SOURCE DOCUMENT:
▼
There can be no guarantee that, despite having the right at law to access the surface and carry-on exploration activities, the Company will be able to negotiate a satisfactory agreement with existing landowners for such access, and therefore it may be unable to carry out exploration activities. In addition, in circumstances where such access is denied, or no agreement can be reached, the Company may need to rely on the assistance of local officials or the courts in such jurisdictions.

Reclamation

There is a risk that monies allotted for land reclamation may not be sufficient to cover all risks, due to changes in the nature of the waste rock or tailings and/or revisions to government regulations. Therefore, additional funds, or reclamation bonds or other forms of financial assurance may be required over the tenure of any mineral project of the Company to cover potential risks. These additional costs may have a material adverse effect on the Company's business, financial condition, and results of operations.


VIZSLA SILVER CORP.

MANAGEMENT DISCUSSION AND ANALYSIS

FOR THE THREE-MONTH PERIOD ENDED JULY 31, 2024

OTHER REQUIREMENTS (Continued)

Risks Factors and Uncertainties (Continued)

Environmental Restrictions

The activities of the Company are subject to environmental regulations promulgated by government agencies in different countries from time to time. Environmental legislation generally provides for restrictions and prohibitions on spills, releases or emissions into the air, discharges into water, management of waste, management of hazardous substances, protection of natural resources, antiquities and endangered species and reclamation of lands disturbed by mining operations. Certain types of operations require the submission and approval of environmental impact assessments. Environmental legislation is evolving in a manner which means stricter standards, and enforcement, fines and penalties for non-compliance are more stringent. Environmental assessments of proposed projects carry a heightened degree of responsibility for companies and directors, officers, and employees. The cost of compliance with changes in governmental regulations has a potential to reduce the profitability of operations.
▲
AIM OF THE TASK: Continue the risk factors section from Vizsla Silver Corp.'s management discussion and analysis, picking up right after its last sentence.

RECORD SET:
▼
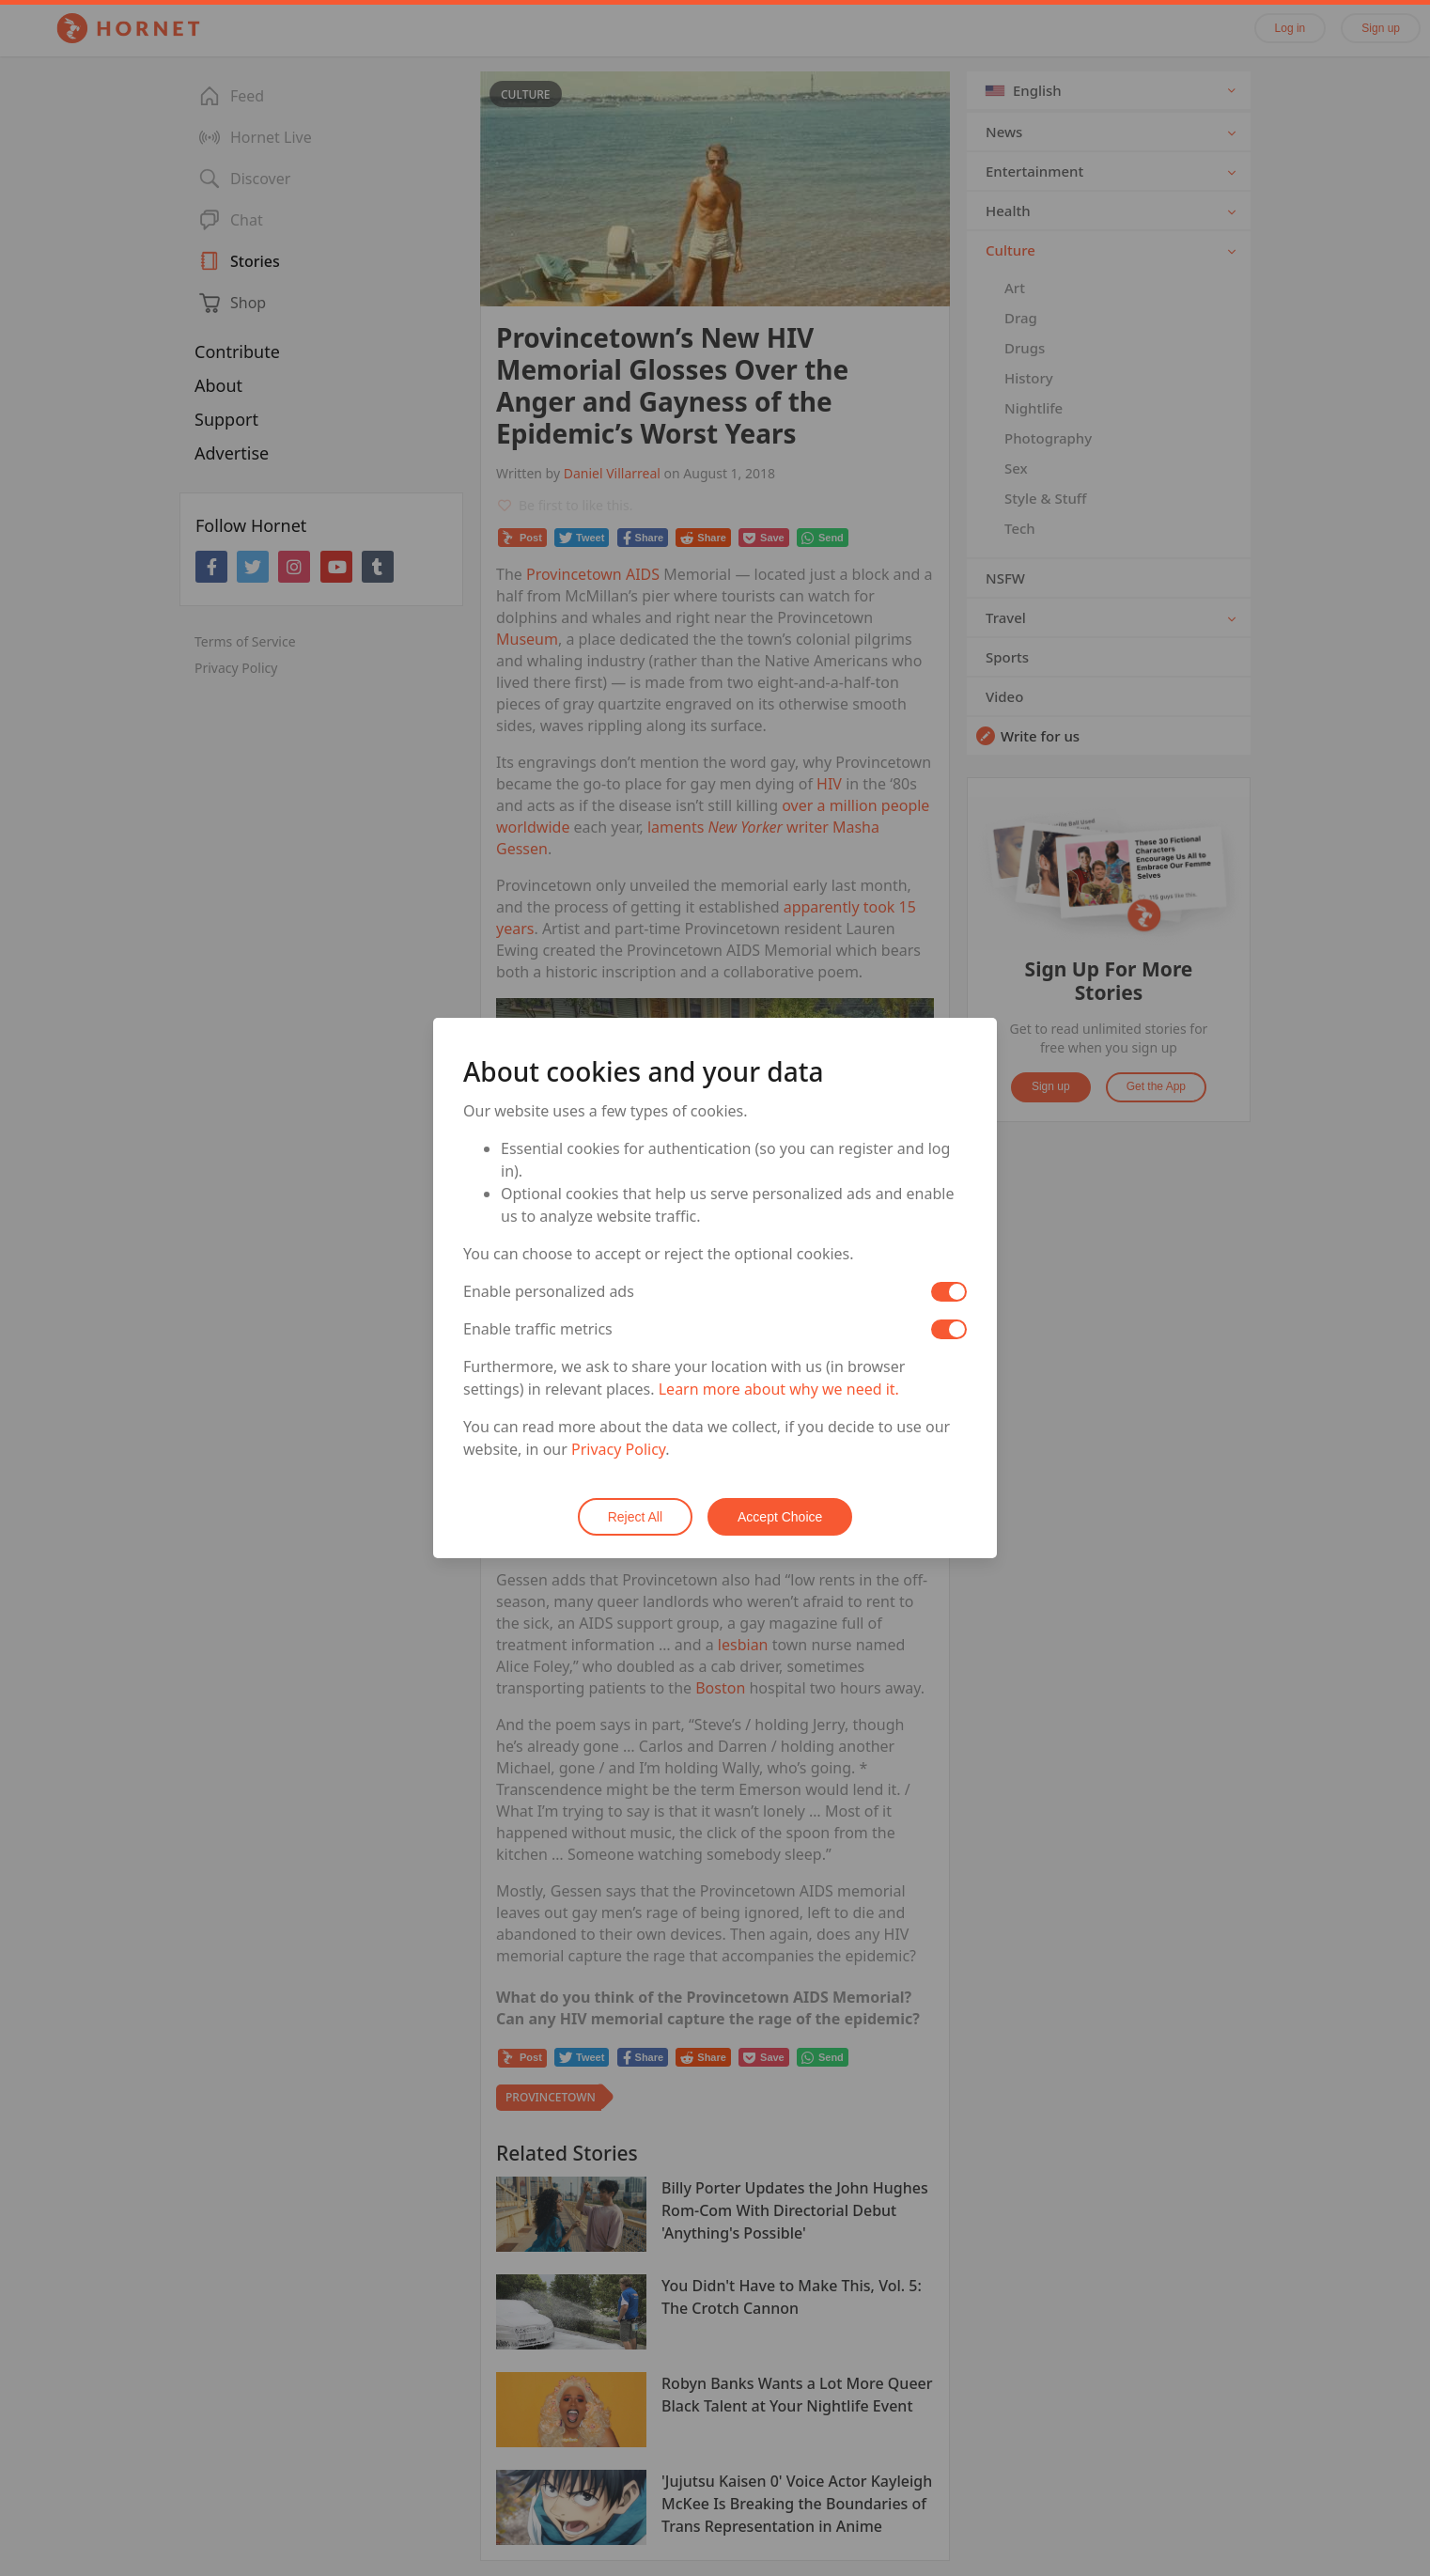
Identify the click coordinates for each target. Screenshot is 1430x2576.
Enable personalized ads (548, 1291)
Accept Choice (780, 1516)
▲
▼
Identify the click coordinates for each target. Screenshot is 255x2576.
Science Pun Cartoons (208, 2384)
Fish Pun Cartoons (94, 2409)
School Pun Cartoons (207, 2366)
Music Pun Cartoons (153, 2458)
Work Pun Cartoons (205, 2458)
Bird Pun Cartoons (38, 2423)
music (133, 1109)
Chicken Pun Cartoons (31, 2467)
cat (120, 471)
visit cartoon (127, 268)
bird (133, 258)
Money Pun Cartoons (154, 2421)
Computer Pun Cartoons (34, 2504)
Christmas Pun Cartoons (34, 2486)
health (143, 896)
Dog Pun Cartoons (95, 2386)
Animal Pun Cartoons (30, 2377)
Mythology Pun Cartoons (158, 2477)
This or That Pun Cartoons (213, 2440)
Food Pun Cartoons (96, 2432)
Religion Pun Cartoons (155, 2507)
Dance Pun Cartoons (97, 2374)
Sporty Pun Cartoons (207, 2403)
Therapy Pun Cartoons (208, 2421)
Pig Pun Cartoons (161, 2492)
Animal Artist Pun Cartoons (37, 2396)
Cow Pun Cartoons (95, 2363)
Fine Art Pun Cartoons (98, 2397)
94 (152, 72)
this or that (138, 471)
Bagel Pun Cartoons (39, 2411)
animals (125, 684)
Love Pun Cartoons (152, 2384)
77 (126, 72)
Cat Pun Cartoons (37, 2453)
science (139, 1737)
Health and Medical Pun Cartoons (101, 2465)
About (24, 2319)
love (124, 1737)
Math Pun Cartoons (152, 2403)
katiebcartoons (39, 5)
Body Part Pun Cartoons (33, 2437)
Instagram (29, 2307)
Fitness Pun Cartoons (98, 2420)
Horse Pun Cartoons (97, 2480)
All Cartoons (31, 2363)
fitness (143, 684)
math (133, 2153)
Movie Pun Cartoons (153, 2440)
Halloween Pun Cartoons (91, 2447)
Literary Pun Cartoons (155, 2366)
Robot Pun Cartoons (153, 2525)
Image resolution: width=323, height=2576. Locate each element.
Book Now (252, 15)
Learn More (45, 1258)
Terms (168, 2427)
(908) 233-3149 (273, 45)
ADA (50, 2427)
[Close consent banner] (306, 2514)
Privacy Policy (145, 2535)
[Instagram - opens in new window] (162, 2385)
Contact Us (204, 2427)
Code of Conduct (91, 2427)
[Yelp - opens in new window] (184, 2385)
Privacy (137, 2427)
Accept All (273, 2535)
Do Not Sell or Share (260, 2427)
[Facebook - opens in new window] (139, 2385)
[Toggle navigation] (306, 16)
▲
FINAL RESULT:
Title Matters

Although the Company has taken steps to verify the title to the mineral properties in which it has or has a right to acquire an interest in accordance with industry standards for the current stage of exploration of such properties, these procedures do not guarantee title (whether of the Company or of any underlying vendor(s) from whom the Company may be acquiring its interest). Title to mineral properties may be subject to unregistered prior agreements or transfers and may also be affected by undetected defects or the rights of indigenous peoples. The Company has investigated title to all its mineral properties and, to the best of its knowledge, title to all its properties for which titles have been issued are in good standing.

Exploration and Mining Risks

Fires, power outages, labour disruptions, flooding, explosions, cave-ins, landslides, and the inability to obtain suitable or adequate machinery, equipment or labour are other risks involved in the operation of mines and the conduct of exploration programs. Substantial expenditures are required to establish reserves through drilling, to develop metallurgical processes, to develop the mining and processing facilities and infrastructure at any site chosen for mining. Although substantial benefits may be derived from the discovery of a major mineralized deposit, no assurance can be given that minerals will be discovered in sufficient quantities to justify commercial operations or that funds required for development can be obtained on a timely basis. The economics of developing mineral properties is affected by many factors including the cost of operations, variations of the grade of ore mined, fluctuations in the price of gold or other minerals produced, costs of processing equipment and such other factors as government regulations, including regulations relating to royalties, allowable production, importing and exporting of minerals and environmental protection. In addition, the grade of mineralization ultimately mined may differ from that indicated by drilling results and such differences could be material. Short term factors, such as the need for orderly development of ore bodies or the processing of new or different grades, may have an adverse effect on mining operations and on the results of operations. There can be no assurance that minerals recovered in small scale laboratory tests will be duplicated in large scale tests under on-site conditions or in production scale operations. Material changes in geological resources, grades, stripping ratios or recovery rates may affect the economic viability of projects.


VIZSLA SILVER CORP.

MANAGEMENT DISCUSSION AND ANALYSIS

FOR THE THREE-MONTH PERIOD ENDED JULY 31, 2024

OTHER REQUIREMENTS (Continued)

Risks Factors and Uncertainties (Continued)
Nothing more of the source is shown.